Buffer ports provide a way for a kernel to operate on a block of data. Buffer ports operate in a single direction (e.g., input or output). The view that a kernel has of incoming blocks of data is called an input buffer. Input buffers are defined by a type. The type of data contained within that buffer needs to be declared before the kernel can operate on it.
The view that a kernel has of outgoing blocks of data is called an output
buffer. These are defined by a type. The example below shows a declaration of a kernel
named simple
. The simple
kernel has an input buffer named in
, which contains complex integers where both the real and the imaginary
parts are each 16-bit wide signed integers. The simple
kernel also has an output buffer named out
, which
contains 32-bit wide signed integers.
void simple(input_buffer<cint16> & in,
output_buffer<int32> &out);
The example below shows input and output buffer port sizes declaration using the adf::extents template parameter.

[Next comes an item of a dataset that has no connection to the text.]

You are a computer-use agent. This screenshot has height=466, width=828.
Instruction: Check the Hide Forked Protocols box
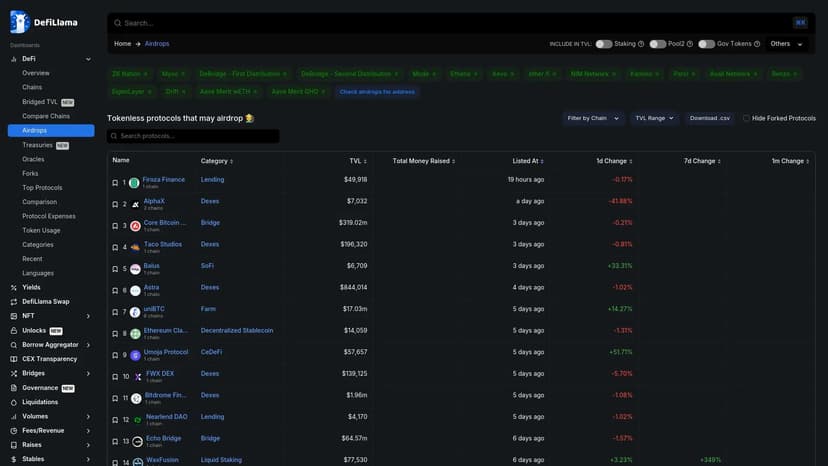click(x=746, y=118)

void simple(input_buffer<cint16, adf::extents<INPUT_SAMPLE_SIZE>> & in,
output_buffer<int32, adf::extents<OUTPUT_SAMPLE_SIZE>> & out);
These buffer data structures are inferred by the AI Engine compiler from the data flow graph connections and are declared in the wrapper code implementing the graph control. The kernel functions merely operate on pointers to the buffer data structures that are passed to them as arguments. There is no need to declare these buffer data structures in the data flow graph or kernel program.
When two kernels (k1, k2) communicate through buffers (the output buffer of k1 is connected to the input buffer of k2) the compiler attempts to place them into tiles that can share at least an AI Engine memory module.
- If the two kernels are located on the same tile, the compiler uses a single memory area to communicate because they are not executed simultaneously (see k1 and k2 in tile (8,0) and the single shared memory block in (7,0) in the following figure). Because the execution of multiple kernels within an AI Engine is sequential, access conflicts are avoided when using the same memory area.
- If the two kernels are placed in different tiles sharing an AI Engine memory module, the compiler will infer a
ping-pong buffer, allowing the two kernels to write and read at the same time but
not to the same memory area (see k1 in tile (10,0), k2 in tile (11,0) and the shared
buffer implemented as a ping-pong buffer in (10,0) in the following figure).Figure 1. Same Tile and Memory Sharing Placement Example
- If your system performance can handle it, you can switch this
ping-pong buffer into single buffering by applying the
single_buffer(<port>)
constraint to the kernel ports. - If the two kernels are placed in distant tiles, the compiler will
automatically infer a ping-pong buffer at the output of k1, and another one at the
input k2. The two ping-pongs are connected with a DMA which will automatically copy
the content of the output buffer of k1 onto the input buffer of k2 using a data
stream.Figure 2. Distant Tiles Placement Example
- When multiple buffers/streams converge onto a kernel, the various paths may have very different latencies, which can potentially lead to a deadlock. To avoid this kind of problem, you can insert a FIFO between the two kernels. The compiler will generate the same type of architecture as the distant tile case, except that a FIFO is inserted in the middle of the stream connection.